Le système judiciaire auquel le gouvernement Harper fait confiance est une mascarade. Les prisonniers ont été définis comme des «combattants illégaux», un concept que ne reconnaît pas le droit international. On les a emprisonnés à Guantánamo, une enclave américaine à Cuba, pour qu'ils puissent échapper au système de droit américain. On a inventé de toutes pièces une procédure de justice militaire complaisante. On a soumis des prisonniers à un régime de torture cautionné par la Maison-Blanche. En outre, dans le cas d'Omar Khadr, très clairement un enfant-soldat, on a bafoué toutes les règles internationales qui protègent ces jeunes.
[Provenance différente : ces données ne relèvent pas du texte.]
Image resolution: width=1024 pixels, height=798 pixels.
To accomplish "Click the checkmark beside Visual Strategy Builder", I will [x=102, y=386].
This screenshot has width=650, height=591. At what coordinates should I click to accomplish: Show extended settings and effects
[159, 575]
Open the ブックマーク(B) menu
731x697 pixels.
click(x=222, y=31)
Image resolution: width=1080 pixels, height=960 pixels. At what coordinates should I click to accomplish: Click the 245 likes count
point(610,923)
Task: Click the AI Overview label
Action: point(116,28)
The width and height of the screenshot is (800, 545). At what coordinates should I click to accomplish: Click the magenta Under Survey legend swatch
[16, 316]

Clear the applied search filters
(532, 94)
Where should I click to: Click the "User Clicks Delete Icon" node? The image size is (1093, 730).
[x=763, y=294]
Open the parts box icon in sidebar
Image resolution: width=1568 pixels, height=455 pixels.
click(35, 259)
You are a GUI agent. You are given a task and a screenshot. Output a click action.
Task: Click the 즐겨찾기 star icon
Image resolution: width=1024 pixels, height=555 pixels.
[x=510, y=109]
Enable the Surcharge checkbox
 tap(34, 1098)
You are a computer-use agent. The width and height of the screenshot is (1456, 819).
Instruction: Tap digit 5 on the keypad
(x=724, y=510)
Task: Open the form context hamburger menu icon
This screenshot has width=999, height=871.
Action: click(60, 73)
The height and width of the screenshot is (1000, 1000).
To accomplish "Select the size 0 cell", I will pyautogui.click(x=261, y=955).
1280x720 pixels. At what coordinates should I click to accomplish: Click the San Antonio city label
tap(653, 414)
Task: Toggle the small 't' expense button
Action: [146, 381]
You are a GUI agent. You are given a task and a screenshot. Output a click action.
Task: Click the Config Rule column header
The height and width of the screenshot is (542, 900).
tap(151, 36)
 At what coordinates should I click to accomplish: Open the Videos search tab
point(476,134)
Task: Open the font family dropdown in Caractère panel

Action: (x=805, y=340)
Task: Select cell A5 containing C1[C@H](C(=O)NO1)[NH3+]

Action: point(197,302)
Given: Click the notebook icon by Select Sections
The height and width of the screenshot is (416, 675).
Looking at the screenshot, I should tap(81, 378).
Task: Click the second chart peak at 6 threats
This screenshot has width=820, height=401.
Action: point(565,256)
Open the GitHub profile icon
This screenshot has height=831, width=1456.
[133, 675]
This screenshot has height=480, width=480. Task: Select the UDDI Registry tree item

Ce système, les États-Unis ne le soutiennent plus. Le président Obama, le jour de sa prestation de serment, a annoncé la fermeture de Guantánamo. Il a stoppé les procédures judiciaires. Il a condamné le recours à la torture. Ce sont ces pratiques que le premier ministre Harper continue de défendre. Comme si les dérapages, peut-être compréhensibles au lendemain du 11 septembre, étaient encore justifiables. Comme s'il voulait porter le flambeau de George W. Bush.

Mais pourquoi donc? L'argument officiel du gouvernement conservateur, c'est la crainte d'indisposer les Américains en demandant le rapatriement d'Omar Khadr. Un argument absurde quand on voit à quel point l'administration Obama veut se distancer de toutes ces pratiques.

Peut-être qu'Ottawa craint également de paraître mou face au terrorisme. Encore là, il n'y a rien de très convaincant à s'acharner sur un enfant qui n'était certainement pas un cerveau du terrorisme international. C'est d'autant plus fou que le Canada est maintenant le seul pays civilisé qui n'a pas rapatrié ses ressortissants détenus à Guantánamo. Même l'allié fidèle qu'est la Grande-Bretagne a récupéré ses ressortissants depuis belle lurette.

La position conservatrice est à ce point dénuée de logique qu'elle nous force à la spéculation. L'entêtement proverbial d'un gouvernement qui n'aime pas admettre ses erreurs? L'allergie à la culture des droits et aux décisions imposées par les tribunaux? Peut-être. Mais il est très difficile d'écarter l'autre explication, celle de l'aveuglement idéologique d'un partisan de la ligne dure.